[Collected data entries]

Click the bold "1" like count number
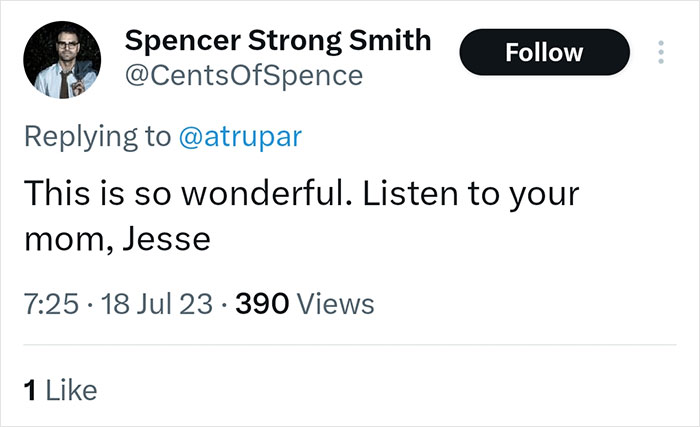The width and height of the screenshot is (700, 427). tap(28, 390)
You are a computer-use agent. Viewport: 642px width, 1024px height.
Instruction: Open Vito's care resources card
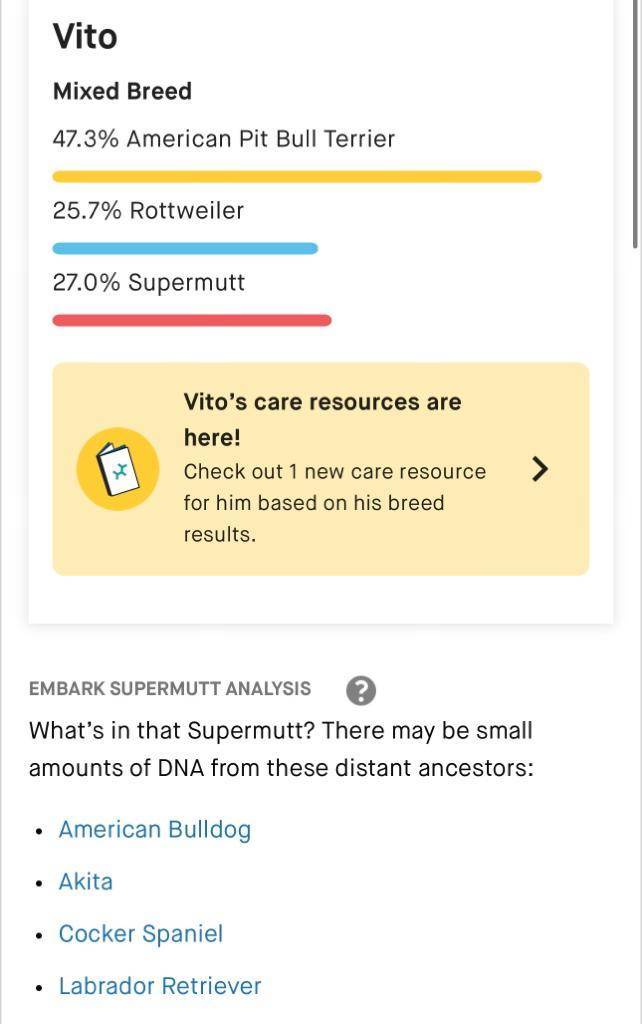click(320, 468)
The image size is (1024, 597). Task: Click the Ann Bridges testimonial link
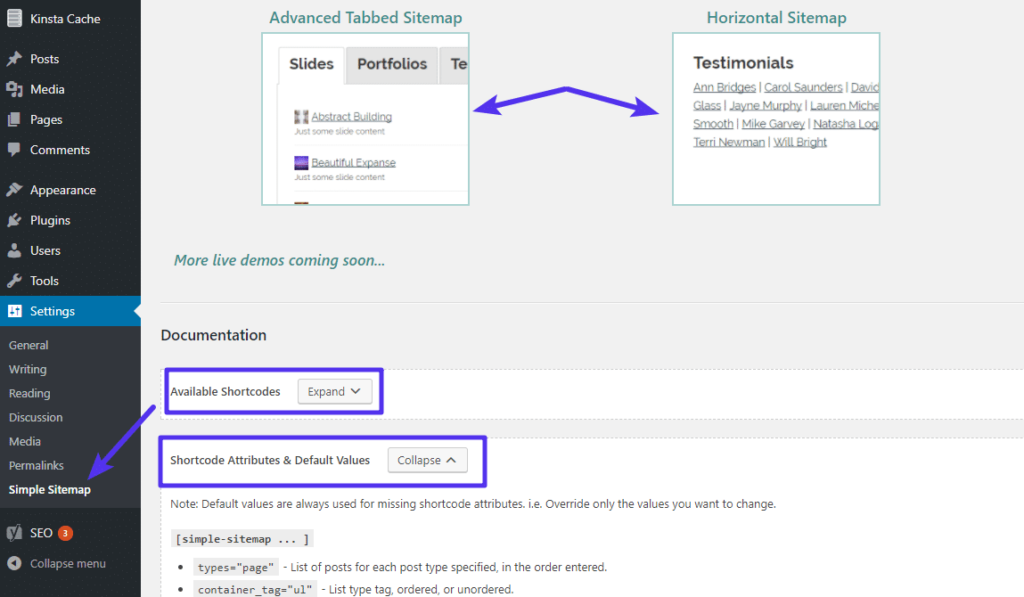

**WHAT YOU HAVE TO DO**
Please restate each entry exactly, but drop any picture it holds.

**RESULT BELOW**
Click the bold "1" like count number
The width and height of the screenshot is (700, 427). tap(28, 390)
You are a computer-use agent. Viewport: 642px width, 1024px height.
Instruction: Open Vito's care resources card
click(320, 468)
The image size is (1024, 597). Task: Click the Ann Bridges testimonial link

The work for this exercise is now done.